Paul Schmidt, Generalsekretär der österreichischen Gesellschaft für Europapolitik, rechnet damit, dass sich auch die AfD der neuen Fraktion anschließen wird. „Sie ist derzeit fraktionslos und sucht nach Verbündeten“, so der Experte. In einer ersten Reaktion am Sonntag zeigte sich ein Sprecher der AfD-Vorsitzenden Alice Weidel denn gesprächsbereit mit den „Patrioten für Europa“.
Für Marine Le Pens Rassemblement National dürfte das neue Bündnis hingegen zu extrem sein, sagt Schmidt: „Le Pen muss sich als moderat präsentieren, um die kommenden Wahlen zu gewinnen. Beim Thema Remigration etwa kann sie wohl nicht mitgehen.“
„Akt der Verzweiflung“
Unterschiede gibt es bei der Bewertung der neuen Allianz. Schmidt sieht eine weitere „Fragmentierung“ der Rechtsparteien. Wojciech Przybylski vom polnischen Politik-Thinktank Visegrad Insight attestiert hingegen einen reinen PR-Stunt. Ihm zufolge werde die neue Allianz voraussichtlich nur wenig Gewicht haben und als „Habsburger-Klub“ ein eher regionales Phänomen bleiben. „Ihr Ziel ist es, die europäische Gesetzgebung zu unterminieren. An wirklicher Zusammenarbeit sind sie weniger interessiert“, sagt Przybylski. Im Falle Orbáns, der stark geschwächt aus der EU-Wahl ging, handle es sich gar um einen „Akt der Verzweiflung“.
Politologe Maurer hingegen sieht keine Schwächung oder Fragmentierung der europäischen Rechten. „Da gibt es weniger Unterschiede als oftmals angenommen. In vielen wichtigen Fragen ist man sich einig.“ Maurer zufolge könnten sich ID und EKR gar zu einer einzigen Partei zusammenschließen. Das Streitthema Russland sei zwar groß, aber nicht unüberwindbar.
Die Ankündigung am Sonntag erfolgte just am Tag vor Beginn der ungarischen EU-Ratspräsidentschaft, die das Land in der zweiten Jahreshälfte übernimmt.

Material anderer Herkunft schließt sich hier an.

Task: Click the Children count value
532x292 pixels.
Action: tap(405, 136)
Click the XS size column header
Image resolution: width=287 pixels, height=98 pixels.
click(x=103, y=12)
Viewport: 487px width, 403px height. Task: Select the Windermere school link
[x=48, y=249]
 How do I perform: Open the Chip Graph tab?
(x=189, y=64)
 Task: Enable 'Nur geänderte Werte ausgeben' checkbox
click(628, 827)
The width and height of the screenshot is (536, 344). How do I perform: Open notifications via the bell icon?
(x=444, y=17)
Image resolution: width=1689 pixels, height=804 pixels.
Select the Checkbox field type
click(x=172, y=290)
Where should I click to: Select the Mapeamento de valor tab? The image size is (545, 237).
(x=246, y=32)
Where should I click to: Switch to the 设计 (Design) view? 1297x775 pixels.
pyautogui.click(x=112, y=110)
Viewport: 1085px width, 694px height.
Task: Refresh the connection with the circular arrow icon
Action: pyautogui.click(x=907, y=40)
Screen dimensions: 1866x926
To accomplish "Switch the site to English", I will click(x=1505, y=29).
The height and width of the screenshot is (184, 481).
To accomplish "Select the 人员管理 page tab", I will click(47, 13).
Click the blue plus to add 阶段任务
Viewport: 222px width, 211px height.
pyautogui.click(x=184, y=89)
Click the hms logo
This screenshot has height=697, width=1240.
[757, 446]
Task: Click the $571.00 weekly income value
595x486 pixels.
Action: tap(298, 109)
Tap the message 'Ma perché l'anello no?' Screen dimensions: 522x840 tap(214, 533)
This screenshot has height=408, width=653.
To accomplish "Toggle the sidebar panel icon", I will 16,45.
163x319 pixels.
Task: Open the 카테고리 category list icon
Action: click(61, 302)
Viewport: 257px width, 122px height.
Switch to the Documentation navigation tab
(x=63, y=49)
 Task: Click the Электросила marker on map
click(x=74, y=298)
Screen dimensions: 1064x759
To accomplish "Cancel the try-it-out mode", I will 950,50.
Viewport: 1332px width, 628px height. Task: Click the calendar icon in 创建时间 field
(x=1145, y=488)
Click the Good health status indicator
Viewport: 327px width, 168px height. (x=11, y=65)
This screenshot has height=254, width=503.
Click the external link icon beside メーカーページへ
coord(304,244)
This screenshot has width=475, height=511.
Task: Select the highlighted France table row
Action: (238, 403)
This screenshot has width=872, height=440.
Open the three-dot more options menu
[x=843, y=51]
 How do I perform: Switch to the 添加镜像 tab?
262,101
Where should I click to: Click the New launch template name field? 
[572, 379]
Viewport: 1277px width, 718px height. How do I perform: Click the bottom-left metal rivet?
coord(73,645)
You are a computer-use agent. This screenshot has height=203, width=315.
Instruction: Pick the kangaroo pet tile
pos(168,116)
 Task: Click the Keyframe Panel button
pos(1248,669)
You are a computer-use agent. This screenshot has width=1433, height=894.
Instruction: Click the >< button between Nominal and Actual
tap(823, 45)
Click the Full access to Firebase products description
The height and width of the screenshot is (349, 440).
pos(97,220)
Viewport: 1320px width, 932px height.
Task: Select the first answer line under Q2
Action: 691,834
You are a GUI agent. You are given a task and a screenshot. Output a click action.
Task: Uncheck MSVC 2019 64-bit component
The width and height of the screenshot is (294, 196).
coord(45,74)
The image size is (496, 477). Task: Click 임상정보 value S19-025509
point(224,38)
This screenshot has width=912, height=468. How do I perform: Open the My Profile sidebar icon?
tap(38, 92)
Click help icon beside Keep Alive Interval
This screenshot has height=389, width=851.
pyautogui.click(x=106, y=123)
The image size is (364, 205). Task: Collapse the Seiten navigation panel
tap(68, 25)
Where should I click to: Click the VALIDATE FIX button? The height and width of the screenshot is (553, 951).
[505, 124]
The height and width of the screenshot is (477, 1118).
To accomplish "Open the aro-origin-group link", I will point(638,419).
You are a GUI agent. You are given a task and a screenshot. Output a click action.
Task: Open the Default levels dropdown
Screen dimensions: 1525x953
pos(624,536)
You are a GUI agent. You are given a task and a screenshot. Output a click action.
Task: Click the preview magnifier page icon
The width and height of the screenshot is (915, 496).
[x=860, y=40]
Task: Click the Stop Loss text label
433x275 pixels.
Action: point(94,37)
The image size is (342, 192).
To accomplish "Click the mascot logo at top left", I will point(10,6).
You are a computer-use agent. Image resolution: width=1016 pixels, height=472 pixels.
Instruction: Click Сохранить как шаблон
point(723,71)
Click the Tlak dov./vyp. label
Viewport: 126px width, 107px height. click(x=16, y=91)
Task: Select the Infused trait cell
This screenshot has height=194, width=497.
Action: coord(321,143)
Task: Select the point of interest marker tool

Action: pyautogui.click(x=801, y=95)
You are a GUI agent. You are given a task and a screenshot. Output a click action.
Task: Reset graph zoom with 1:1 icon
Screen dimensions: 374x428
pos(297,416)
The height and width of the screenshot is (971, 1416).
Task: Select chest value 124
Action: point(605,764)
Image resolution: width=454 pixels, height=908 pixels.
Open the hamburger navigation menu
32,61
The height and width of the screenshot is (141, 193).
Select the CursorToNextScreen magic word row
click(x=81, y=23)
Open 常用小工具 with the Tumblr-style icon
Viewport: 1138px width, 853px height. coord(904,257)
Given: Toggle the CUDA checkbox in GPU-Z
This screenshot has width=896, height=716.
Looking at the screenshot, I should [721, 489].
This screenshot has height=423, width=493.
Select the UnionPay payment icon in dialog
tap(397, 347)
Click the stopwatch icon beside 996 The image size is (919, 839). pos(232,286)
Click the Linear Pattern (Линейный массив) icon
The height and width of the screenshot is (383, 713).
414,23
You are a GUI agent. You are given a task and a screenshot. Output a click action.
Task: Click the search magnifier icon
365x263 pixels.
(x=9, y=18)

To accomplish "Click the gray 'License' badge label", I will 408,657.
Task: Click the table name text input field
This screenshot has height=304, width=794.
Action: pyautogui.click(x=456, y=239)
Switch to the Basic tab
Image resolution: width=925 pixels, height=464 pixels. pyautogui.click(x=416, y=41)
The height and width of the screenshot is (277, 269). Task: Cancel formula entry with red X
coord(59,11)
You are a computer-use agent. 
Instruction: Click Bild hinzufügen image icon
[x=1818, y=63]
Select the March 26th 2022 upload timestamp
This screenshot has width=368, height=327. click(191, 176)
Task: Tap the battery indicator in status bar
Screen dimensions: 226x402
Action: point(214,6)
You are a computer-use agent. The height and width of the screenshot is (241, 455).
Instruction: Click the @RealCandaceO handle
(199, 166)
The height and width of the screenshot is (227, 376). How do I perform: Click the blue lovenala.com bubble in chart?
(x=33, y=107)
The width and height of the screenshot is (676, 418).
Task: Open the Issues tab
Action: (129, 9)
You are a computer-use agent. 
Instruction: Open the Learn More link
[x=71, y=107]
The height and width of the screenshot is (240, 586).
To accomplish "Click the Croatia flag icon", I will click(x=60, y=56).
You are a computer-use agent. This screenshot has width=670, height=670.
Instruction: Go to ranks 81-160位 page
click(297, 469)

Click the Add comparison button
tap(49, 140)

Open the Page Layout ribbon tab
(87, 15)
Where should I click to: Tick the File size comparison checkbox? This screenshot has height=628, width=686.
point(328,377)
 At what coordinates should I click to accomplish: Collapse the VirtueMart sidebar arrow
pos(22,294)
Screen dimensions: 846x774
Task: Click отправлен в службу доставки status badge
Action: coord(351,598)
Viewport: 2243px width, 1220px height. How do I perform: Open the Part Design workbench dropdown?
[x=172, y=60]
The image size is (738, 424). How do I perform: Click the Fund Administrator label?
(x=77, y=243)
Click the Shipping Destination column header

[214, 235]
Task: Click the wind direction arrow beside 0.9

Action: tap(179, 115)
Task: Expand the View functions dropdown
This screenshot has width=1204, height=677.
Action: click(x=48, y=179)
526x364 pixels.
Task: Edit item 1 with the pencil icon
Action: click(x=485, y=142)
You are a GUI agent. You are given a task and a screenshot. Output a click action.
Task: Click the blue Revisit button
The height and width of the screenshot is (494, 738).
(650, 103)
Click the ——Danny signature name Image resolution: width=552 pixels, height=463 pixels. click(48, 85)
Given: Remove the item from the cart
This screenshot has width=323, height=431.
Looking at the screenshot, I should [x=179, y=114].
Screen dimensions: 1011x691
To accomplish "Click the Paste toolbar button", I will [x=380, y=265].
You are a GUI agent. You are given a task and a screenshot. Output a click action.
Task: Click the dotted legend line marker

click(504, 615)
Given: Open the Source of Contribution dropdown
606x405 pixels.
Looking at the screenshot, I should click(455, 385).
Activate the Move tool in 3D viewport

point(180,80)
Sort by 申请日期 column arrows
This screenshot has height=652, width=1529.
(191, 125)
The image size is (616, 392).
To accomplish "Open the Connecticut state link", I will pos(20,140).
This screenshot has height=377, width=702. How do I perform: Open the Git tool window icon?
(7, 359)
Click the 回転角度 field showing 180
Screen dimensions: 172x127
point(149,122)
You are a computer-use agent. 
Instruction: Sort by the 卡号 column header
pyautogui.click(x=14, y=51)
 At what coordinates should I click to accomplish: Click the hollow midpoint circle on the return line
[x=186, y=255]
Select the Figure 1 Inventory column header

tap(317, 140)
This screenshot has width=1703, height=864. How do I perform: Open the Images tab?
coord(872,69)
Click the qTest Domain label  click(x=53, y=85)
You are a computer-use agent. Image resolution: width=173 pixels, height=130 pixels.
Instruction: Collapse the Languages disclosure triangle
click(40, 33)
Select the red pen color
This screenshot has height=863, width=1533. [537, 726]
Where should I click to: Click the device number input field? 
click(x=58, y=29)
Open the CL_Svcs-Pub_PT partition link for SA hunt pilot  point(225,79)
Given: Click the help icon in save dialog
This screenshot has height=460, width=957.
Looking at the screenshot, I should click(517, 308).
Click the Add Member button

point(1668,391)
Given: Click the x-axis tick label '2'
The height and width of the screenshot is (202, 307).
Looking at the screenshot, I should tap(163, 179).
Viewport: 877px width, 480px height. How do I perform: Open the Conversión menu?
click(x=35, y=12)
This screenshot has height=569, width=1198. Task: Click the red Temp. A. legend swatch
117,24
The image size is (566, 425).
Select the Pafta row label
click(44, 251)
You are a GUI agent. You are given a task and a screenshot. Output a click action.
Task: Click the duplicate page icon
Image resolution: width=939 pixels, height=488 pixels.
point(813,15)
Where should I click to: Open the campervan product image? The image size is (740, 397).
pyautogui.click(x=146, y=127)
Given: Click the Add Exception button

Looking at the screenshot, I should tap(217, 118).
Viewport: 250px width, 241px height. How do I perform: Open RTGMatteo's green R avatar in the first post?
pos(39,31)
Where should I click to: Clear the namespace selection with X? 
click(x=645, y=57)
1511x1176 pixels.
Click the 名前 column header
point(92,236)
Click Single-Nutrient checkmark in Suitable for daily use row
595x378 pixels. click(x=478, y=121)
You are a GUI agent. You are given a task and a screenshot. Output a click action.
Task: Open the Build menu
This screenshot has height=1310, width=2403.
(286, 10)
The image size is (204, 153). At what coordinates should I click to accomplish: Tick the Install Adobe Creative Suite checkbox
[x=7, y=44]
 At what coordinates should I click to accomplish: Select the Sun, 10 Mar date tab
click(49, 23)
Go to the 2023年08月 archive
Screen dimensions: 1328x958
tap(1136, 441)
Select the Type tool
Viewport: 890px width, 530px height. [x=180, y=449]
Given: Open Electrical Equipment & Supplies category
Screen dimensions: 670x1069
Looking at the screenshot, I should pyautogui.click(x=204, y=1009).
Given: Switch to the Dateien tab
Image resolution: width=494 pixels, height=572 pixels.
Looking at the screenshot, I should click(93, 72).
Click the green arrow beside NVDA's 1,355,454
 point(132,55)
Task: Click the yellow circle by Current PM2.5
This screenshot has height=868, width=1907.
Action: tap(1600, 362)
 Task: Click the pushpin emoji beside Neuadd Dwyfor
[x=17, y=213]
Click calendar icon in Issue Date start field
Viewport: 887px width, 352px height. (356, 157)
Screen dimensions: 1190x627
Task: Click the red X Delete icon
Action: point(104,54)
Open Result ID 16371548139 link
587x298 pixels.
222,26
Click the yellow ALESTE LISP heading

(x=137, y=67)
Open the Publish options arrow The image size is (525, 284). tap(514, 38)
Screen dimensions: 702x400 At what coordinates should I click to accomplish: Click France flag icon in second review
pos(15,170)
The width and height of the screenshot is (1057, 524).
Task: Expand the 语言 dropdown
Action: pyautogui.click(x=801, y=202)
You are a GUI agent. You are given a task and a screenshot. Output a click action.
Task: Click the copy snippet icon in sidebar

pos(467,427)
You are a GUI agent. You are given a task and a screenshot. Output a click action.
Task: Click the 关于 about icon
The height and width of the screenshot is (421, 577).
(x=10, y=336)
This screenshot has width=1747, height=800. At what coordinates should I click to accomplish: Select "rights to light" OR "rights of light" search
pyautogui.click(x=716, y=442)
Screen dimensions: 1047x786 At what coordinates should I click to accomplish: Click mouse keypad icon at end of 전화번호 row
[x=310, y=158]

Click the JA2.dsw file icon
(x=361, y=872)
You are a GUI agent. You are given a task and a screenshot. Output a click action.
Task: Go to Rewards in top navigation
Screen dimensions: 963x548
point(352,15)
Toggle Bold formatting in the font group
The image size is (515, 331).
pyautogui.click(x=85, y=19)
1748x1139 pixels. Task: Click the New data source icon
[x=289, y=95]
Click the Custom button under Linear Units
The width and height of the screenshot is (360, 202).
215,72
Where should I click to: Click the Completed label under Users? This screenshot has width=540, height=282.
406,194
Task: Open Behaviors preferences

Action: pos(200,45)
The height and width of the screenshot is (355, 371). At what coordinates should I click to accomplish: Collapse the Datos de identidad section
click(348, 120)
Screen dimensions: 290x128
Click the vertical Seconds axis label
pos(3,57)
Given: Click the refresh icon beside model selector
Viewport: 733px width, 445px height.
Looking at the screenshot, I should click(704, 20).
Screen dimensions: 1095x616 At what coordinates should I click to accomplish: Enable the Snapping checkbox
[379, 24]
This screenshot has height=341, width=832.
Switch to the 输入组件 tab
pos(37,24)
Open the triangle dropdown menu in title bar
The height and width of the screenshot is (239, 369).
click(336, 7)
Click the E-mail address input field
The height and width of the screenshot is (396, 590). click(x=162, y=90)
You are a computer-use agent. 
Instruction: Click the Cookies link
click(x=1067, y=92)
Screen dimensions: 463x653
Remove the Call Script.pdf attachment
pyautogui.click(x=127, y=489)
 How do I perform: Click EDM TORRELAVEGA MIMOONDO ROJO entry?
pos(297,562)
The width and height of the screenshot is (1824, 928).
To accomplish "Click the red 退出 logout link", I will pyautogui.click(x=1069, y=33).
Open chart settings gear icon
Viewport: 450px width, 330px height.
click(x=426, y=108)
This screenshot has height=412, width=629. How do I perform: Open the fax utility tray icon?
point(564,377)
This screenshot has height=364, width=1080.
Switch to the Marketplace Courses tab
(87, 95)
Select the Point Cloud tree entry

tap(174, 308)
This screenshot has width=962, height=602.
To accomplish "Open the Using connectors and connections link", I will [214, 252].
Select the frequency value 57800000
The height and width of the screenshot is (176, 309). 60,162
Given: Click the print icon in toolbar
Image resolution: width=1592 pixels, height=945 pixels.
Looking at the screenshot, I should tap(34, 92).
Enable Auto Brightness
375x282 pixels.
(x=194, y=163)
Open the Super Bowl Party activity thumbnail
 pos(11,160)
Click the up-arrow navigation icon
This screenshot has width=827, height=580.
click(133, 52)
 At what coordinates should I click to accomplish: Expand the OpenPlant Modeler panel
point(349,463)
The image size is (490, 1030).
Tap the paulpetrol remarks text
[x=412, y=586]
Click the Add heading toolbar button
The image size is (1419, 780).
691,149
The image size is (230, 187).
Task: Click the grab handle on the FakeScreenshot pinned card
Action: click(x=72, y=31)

Das ausgegebene Motto: „Make Europe Great Again“ (Macht Europa wieder großartig) – angelehnt an das Wahlkampfmotto des früheren US-Präsidenten Donald Trump.
Experte Schmidt sieht in den Zeitpunkt eine „bewusste Provokation“. Derzeit sei Orbán in Europa ziemlich isoliert, daher werde er im kommenden Halbjahr „gemäßigter auftreten und ein gewisses Maß an Pragmatismus zeigen müssen“. Die restlichen EU-26 würden, so Schmidt, notfalls aber auch ohne Budapest zu Einigungen finden.